Na despedida depois de 23 anos de trabalho no Cenfim da Trofa, o diretor cessante Branco Rodrigues assiste à entrega de certificados do CNO da escola profissional.

Delfina Inês já ultrapassou o meio século de vida, mas a sua vontade de ultrapassar desafios dá-lhe um ar jovem e sonhador. A viver em S. Romão do Coronado, Delfina aceitou o desafio de voltar a estudar no Centro Novas Oportunidades (CNO) do núcleo da Trofa do Cenfim. Se noutros tempos a vida a obrigou a parar na 4ª classe, hoje, com o 9º ano concluído, Delfina Inês não fecha portas à possibilidade de expandir as suas competências ao nível do 12º. O desafio foi-lhe lançado por Joana Lima, presidente da Câmara Municipal da Trofa, e depois de um “acho que vou parar por aqui”, a formanda mudou de ideias: “Talvez. Se tiver oportunidade, porque não?”

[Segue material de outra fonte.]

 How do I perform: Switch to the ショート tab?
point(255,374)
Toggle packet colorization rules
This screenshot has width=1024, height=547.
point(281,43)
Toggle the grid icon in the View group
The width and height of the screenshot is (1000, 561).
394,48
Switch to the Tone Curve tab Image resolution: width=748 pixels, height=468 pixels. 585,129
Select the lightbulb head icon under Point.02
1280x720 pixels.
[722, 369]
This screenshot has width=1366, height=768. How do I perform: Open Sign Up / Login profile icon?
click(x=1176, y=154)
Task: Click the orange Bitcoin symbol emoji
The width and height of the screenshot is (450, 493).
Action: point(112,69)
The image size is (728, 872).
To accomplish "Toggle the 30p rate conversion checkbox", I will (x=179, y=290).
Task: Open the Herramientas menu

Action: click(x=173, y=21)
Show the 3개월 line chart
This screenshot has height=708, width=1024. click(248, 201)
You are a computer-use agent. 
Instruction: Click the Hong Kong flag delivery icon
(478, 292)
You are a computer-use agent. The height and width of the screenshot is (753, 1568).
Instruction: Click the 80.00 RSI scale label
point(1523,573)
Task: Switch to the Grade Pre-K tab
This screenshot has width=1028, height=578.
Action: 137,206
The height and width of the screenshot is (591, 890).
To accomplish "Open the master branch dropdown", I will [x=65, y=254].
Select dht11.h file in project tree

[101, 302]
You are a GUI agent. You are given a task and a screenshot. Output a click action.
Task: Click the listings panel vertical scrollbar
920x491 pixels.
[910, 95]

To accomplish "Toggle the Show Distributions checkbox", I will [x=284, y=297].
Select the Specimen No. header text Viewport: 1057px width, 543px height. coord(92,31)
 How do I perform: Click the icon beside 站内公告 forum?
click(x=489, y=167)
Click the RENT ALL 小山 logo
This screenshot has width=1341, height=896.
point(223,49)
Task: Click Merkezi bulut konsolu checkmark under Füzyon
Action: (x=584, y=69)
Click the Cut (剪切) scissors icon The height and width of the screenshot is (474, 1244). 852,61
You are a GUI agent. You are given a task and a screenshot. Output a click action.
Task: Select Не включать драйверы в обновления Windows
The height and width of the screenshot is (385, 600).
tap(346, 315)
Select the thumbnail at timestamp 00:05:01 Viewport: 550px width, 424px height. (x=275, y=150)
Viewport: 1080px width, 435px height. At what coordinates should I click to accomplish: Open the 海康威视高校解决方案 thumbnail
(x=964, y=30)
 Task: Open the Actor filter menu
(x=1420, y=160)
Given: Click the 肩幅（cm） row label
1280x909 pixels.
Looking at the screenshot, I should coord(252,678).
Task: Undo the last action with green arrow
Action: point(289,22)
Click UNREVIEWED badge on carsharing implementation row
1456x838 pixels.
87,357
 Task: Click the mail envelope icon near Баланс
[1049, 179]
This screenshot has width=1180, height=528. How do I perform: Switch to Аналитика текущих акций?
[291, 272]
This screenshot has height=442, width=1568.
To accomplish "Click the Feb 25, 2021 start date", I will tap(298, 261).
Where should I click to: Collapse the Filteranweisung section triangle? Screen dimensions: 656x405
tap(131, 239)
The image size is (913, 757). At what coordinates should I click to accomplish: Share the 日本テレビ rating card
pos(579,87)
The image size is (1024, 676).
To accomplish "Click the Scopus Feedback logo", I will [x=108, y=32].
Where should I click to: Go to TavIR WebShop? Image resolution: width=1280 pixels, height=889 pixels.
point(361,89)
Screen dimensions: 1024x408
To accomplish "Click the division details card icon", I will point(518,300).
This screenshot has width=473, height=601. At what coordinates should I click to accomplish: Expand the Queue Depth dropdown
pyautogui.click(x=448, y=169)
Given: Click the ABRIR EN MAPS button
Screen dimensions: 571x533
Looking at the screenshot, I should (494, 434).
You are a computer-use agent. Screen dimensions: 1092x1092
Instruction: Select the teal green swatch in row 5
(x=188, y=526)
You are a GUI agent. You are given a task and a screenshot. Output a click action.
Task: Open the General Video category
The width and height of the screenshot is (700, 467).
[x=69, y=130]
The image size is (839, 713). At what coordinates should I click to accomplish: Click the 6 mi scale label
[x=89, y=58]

Delfina foi uma das cerca de 50 pessoas que receberam o diploma de certificação no CNO do Cenfim da Trofa, no sábado.

O facto de ser de Viana do Castelo não impediu Miguel Lomba de concluir o 12º ano e agarrar a “oportunidade para melhorar” as suas qualificações. Este certificado vai contribuir para que Miguel evolua em termos de carreira e assim possa estar “mais bem preparado para encarar o mundo do trabalho”.

Joana Lima participou na entrega dos diplomas e falou da sua experiência pessoal – tirou o curso superior em horário pós-laboral – para incentivar os formandos a não desistirem de se qualificar, de ver certificadas as suas competências e a prosseguirem para a formação académica.

Já Branco Rodrigues aproveitou a ocasião para oficializar a sua saída do mundo do trabalho. Depois de 23 anos a trabalhar ao serviço do Cenfim, o ex-diretor da escola sente-se “um trofense honorário”, já que deu mais de 30 anos da sua vida à cidade, pois também trabalhou na já extinta Feruni.

A indústria “foi uma boa experiência” e a que serviu para abrir o núcleo da Trofa do Cenfim em 1988, que iria “dar formação profissional no setor da metalomecânica, que tinha desaparecido em 1975 com o ensino unificado”.

Branco Rodrigues considerou que o Cenfim “evoluiu, atualizou-se e respondeu sempre às necessidades que as empresas lhe foram colocando”.

Apesar de sair com “o sentimento de dever cumprido”, o ex-diretor do Cenfim acredita que “tinha mais para dar”. “Mas, agora, a formação não pára. As pessoas vão ter que saber cada vez mais, porque o conhecimento evolui e as necessidades das pessoas com qualificação são maiores”, postulou.

Mesmo aposentado, Branco Rodrigues promete “estar em contacto com o mundo da formação”.

 

 

António Luís é o sucessor de Branco Rodrigues e promete “dar continuidade ao trabalho” desenvolvido pelo ex-diretor, colocando “o formando em primeiro lugar”.

Depois de liderar as direções dos núcleos de Ermesinde e Amarante do Cenfim, António Luís vai tentar manter o padrão de qualidade atingido pela escola profissional na Trofa: “Pôr os valores da cidadania à frente, contribuir para a competitividade das empresas e a realização pessoal dos formandos”.

O primeiro projeto como diretor do Cenfim da Trofa é “reorganizar o espírito de grupo, no sentido de o conhecer e de tirar partido de cada especificidade de carácter que apresenta, para que, no futuro, dê o seu melhor”.

A premissa defendida será a de que “o formando deve sair com competência, atitude, vontade de vencer e com projetos de realização a prazo, porque, normalmente, a dificuldade de vencer na empresa passa, acima de tudo, pela atitude com que as pessoas têm”.

Licenciado em Engenharia Mecânica e natural de Penafiel, António Luís vai dirigir os núcleos do Cenfim da Trofa e Arcos de Valdevez.